PCSK9-inhibitors, like alirocumab or evolocumab, lower low-density lipoprotein cholesterol (LDL-C) by increasing the number of LDL receptors in liver cells.1,2 They have been approved by the Food and Drug Administration (FDA) for treatment of familial hypercholesterolemia and atherosclerotic cardiovascular disease, when further lipid-lowering is needed. According to the 2018 American Heart Association and American College of Cardiology guidelines, the use of PCSK9-inhibitors may be considered along with a statin or ezetimibe or both, to reach lipid-lowering goals.3 These guidelines however caution that further study of PCSK9-inhibitors is needed before the long-term safety of these medications is assured. To date, studies have been of relatively short duration and primarily designed to measure lipid-lowering efficacy.
Alirocumab and evolocumab are given by subcutaneous injection. According to the manufacturer’s package inserts, after trials ranging in duration from 12 weeks to less than two years, the most common side effects are flu-like symptoms and redness, itching, or tenderness at the injection site.1,2 Allergic reactions (rash, eczema, redness, urticaria) occurred in 8.6% of patients taking alirocumab compared to 7.8% in patients taking placebo and in 5.1% of patients taking evolocumab versus 4.7% in patients taking placebo. Rarely, serious hypersensitivity reactions have occurred (frequency not specified). Other side effects that occurred with alirocumab more often than in placebo included confusion or memory impairment (0.2%) and elevated serum transaminases (1.7%). Neither statistical nor clinical significance is reported in the package inserts.

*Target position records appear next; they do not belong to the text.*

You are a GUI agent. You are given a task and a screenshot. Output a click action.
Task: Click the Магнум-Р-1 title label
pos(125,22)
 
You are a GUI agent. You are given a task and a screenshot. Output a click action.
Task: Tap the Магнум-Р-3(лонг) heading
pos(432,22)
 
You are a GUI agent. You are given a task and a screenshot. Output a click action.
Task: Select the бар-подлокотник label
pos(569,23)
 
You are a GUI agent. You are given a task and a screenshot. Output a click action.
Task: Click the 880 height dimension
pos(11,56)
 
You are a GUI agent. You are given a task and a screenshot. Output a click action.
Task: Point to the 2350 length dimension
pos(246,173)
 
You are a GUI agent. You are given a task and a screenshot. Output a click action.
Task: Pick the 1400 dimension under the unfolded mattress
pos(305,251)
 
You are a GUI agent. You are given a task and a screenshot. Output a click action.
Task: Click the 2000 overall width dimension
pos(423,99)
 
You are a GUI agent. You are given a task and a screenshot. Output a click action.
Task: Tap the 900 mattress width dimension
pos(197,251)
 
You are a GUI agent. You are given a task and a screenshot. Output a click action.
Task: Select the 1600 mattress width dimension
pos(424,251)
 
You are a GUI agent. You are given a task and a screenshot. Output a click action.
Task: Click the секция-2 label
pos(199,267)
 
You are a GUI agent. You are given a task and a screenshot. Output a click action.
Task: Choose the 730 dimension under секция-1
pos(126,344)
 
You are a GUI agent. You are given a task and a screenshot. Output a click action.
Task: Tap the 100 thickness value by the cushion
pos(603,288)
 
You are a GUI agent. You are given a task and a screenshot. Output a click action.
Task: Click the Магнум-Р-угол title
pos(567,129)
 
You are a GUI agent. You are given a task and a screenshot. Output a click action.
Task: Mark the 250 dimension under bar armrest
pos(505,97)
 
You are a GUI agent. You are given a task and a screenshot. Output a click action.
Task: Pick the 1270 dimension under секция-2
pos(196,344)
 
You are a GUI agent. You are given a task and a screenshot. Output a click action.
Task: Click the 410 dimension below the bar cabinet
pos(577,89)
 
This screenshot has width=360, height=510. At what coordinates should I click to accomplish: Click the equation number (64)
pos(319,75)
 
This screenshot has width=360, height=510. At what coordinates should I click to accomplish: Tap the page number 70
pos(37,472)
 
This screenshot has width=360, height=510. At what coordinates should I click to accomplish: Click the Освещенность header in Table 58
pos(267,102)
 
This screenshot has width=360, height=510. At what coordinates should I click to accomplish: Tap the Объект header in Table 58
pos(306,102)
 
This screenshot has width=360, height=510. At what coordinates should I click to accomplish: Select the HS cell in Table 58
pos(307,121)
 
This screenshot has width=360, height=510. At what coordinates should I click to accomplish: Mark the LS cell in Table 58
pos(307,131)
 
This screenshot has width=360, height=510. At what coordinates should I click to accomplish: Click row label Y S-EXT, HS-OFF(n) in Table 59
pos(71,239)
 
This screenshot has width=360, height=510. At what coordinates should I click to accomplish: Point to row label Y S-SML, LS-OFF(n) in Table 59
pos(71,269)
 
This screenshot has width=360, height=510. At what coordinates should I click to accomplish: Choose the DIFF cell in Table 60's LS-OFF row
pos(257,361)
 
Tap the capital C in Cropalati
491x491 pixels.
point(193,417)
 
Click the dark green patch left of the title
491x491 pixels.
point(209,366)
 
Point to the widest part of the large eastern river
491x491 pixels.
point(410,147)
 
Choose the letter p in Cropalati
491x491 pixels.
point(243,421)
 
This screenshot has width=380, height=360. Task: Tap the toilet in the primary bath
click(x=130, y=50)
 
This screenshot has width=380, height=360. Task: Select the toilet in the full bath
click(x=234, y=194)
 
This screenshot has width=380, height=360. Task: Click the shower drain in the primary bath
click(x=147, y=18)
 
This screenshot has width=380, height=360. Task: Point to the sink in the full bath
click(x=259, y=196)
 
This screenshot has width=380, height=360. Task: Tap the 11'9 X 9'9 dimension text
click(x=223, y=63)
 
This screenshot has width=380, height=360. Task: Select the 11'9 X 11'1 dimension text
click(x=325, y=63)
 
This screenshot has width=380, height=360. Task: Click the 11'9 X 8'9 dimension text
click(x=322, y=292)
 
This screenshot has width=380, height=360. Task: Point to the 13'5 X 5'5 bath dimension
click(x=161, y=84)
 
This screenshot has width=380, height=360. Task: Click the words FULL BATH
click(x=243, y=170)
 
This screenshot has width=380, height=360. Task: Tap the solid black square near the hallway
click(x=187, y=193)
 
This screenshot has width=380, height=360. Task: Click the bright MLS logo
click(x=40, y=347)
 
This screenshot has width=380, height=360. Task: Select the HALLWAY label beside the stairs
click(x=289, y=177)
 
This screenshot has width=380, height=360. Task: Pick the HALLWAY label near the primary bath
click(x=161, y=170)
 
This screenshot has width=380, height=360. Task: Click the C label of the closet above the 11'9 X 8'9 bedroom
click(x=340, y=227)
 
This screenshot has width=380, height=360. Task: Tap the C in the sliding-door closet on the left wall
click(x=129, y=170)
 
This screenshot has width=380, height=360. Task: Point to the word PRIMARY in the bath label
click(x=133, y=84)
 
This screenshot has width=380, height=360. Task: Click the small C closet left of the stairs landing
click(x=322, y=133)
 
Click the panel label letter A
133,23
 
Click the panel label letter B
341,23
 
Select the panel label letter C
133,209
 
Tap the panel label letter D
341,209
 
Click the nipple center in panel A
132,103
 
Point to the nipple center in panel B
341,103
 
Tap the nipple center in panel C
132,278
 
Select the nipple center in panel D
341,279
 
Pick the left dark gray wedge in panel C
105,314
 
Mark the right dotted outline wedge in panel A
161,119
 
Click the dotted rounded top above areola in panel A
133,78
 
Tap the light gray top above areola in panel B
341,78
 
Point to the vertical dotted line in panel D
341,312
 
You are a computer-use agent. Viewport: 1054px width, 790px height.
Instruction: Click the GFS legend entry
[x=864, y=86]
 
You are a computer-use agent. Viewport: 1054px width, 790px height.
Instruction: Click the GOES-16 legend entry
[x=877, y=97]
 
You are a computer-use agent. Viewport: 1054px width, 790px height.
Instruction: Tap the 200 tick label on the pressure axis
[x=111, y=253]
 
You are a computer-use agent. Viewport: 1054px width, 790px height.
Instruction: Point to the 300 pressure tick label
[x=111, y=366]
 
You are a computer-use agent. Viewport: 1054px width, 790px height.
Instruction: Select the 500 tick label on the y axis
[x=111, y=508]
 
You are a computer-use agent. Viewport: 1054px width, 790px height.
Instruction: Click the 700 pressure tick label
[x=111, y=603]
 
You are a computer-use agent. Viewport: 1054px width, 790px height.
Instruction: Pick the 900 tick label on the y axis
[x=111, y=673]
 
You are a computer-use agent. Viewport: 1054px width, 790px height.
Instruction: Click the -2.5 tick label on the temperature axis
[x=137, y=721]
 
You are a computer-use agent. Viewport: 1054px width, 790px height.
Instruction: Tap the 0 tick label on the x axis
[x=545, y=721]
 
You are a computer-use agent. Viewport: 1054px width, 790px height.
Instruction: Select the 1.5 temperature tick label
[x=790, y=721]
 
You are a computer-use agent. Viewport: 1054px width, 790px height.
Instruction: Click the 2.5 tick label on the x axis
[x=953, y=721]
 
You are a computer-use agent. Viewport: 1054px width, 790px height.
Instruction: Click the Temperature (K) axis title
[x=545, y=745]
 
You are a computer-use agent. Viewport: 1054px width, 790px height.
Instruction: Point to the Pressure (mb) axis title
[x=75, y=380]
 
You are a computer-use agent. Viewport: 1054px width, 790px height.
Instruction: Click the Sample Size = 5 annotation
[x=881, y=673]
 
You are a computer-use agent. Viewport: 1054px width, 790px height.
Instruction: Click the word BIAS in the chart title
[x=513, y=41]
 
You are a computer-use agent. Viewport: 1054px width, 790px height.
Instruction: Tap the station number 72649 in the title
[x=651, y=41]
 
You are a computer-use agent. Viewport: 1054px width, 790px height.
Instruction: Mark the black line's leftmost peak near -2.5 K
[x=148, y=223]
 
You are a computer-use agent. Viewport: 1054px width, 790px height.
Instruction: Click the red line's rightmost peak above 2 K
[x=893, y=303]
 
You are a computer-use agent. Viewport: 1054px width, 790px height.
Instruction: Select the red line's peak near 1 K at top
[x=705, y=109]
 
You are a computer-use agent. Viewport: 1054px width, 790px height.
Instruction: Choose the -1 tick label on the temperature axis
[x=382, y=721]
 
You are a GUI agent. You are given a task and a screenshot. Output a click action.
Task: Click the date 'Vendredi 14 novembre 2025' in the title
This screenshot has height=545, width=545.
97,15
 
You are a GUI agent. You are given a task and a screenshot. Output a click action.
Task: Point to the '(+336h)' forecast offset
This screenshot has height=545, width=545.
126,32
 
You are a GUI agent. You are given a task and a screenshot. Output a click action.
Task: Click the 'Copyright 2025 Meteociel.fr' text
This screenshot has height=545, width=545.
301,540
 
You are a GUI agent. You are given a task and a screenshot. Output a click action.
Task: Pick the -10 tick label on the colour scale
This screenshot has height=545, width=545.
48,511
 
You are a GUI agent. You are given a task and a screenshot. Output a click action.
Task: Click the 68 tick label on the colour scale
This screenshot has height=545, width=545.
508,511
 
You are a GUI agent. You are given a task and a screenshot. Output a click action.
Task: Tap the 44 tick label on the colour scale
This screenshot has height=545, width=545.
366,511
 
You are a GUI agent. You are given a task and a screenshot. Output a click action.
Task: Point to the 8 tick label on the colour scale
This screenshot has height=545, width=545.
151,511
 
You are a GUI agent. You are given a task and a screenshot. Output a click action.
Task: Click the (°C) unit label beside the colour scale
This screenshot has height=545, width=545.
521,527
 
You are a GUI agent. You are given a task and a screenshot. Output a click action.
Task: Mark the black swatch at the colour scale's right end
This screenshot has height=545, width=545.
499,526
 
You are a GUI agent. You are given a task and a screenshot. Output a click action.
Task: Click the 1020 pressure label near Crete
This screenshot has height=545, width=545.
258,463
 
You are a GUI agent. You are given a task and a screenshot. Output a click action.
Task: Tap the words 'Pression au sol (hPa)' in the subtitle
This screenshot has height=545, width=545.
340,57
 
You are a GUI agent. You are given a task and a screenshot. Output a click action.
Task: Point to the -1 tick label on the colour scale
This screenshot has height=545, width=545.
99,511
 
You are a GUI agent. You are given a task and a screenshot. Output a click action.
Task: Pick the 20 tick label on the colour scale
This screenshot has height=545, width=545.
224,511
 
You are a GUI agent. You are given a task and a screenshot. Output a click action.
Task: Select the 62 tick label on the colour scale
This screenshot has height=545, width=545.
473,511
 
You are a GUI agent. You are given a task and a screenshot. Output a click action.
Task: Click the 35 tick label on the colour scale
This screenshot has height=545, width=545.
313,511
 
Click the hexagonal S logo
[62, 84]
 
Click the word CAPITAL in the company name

There has been some concern that the achievement of very low LDL-C levels (<25 mg/dL) as can occur taking PCSK9-inhibitors might contribute to cognitive dysfunction. Using pooled data from 14 clinical trials of alirocumab (total n=3,340 alirocumab and 1,894 control; all of two years duration or shorter), Robinson et al. determined that achieving very low LDL-C levels with alirocumab was not associated with an increase in adverse events, including reported neurocognitive events.4 Another randomized controlled trial of 1.204 patients followed for 19 months, found no significant difference between statin plus evolocumab and statin plus placebo with respect to objectively measured cognitive function.5
Sabatine et al. conducted a randomized double-blind placebo-controlled trial of evolocumab versus injected placebo (n=27,564), added to a pre-existing statin regimen.6 After a median of 26 months follow-up, with the exception of injection site reactions, there was no significant difference between the evolocumab and placebo with regard to adverse events (including new-onset diabetes, allergic reactions, and neurocognitive events).
References
- Evolocumab [package insert]. Thousand Oaks, CA: Amgen; 2017.
- Alirocumab [package insert]. Bridgewater, NJ: Sanofi-Aventis US, LLC; 2017.
- Grundy S, Stone N, Beam C, Birtcher KK, Harm PD. 2018 AHA/ACC/AACVPR/AAPA/ ABC/ACPM/ADA/AGS/APhA/ASPC/NLA/PCNA guideline on the management of blood cholesterol. J Am Coll Cardiol 2019; 73 (24): e285-e350.
- Robinson J, Rosenson R, Farnier M et al. Safety of very low low-density lipoprotein cholesterol levels with alirocumab. J Am Coll Cardiol 2017; 69 (5).
- Giugliano R, Mach F, Zavitz K et al. Cognitive function in a randomized trial of evolocumab. N Engl J Med 2017; 377 (7): 633-643.
- Sabatine M, Gugliano R, Keech A et al. Evolocumab and clinical outcomes in patients with cardiovascualr disease. N Engl J Med 2017; 376 (18): 1713-1722.